Modi 3.0's Agenda Beyond SISFS

Meanwhile, the early-stage capital availability remains a critical factor for entrepreneurs. The initial funding stages often determine the success or failure of startups with promising ideas. India boasts over 1.17 lakh government-registered startups, which have created more than 12.42 lakh direct jobs, benefiting from various tax incentives and government support.

Policy for Deep Tech Startups

As already in the pipeline, the newly sworn-in government might also propose a dedicated policy for deep tech startups. These ventures, grounded in advanced scientific and technological innovations, hold the potential to address significant societal challenges. The government's previous Startup India initiative, launched in January 2016, has laid a solid foundation, and continued support for deep tech can further enhance India's innovation landscape.

What The Startup Industry Expects from Modi 3.0?

Ahead of the new government taking office, the startup industry has highlighted several key areas needing attention. These include clearer regulations, streamlined processes for relocating headquarters to India or reverse flipping, and a simplified legal and enforcement framework.

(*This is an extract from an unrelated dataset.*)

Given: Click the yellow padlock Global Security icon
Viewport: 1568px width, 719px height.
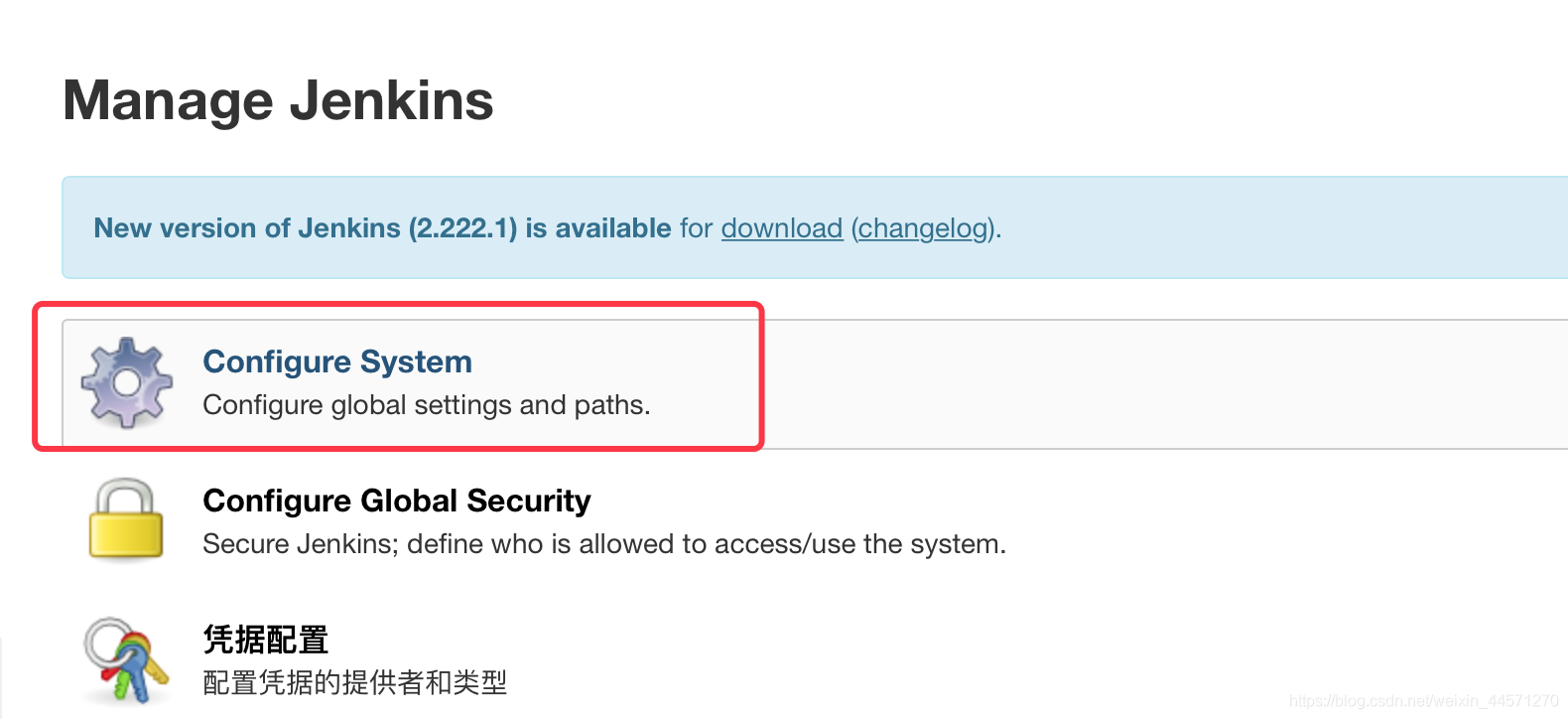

Founders of startups relocating from the US or Singapore have specifically requested assistance to expedite these transitions, currently taking over 12 months.

In the fintech sector, there is a strong call for a tiered Merchant Discount Rate (MDR) system for UPI transactions to ensure financial viability. 

Startup founders and CEOs emphasize the need for continuous support to expand opportunities in both B2C and B2B sectors, and in deep tech areas like AI and spacetech. Edtech founders seek more government backing to penetrate tier II and III cities, while climatetech venture capitalists look forward to policies promoting green transitions and net-zero commitments.

Vision for the Next Five Years

The startup community endorses the government’s role as a facilitator and policy-maker in the tech space, urging for continuity in initiatives. They advocate for India to become a product nation, increase R&D spending, and develop AI infrastructure, viewing the next five years as crucial for achieving these goals.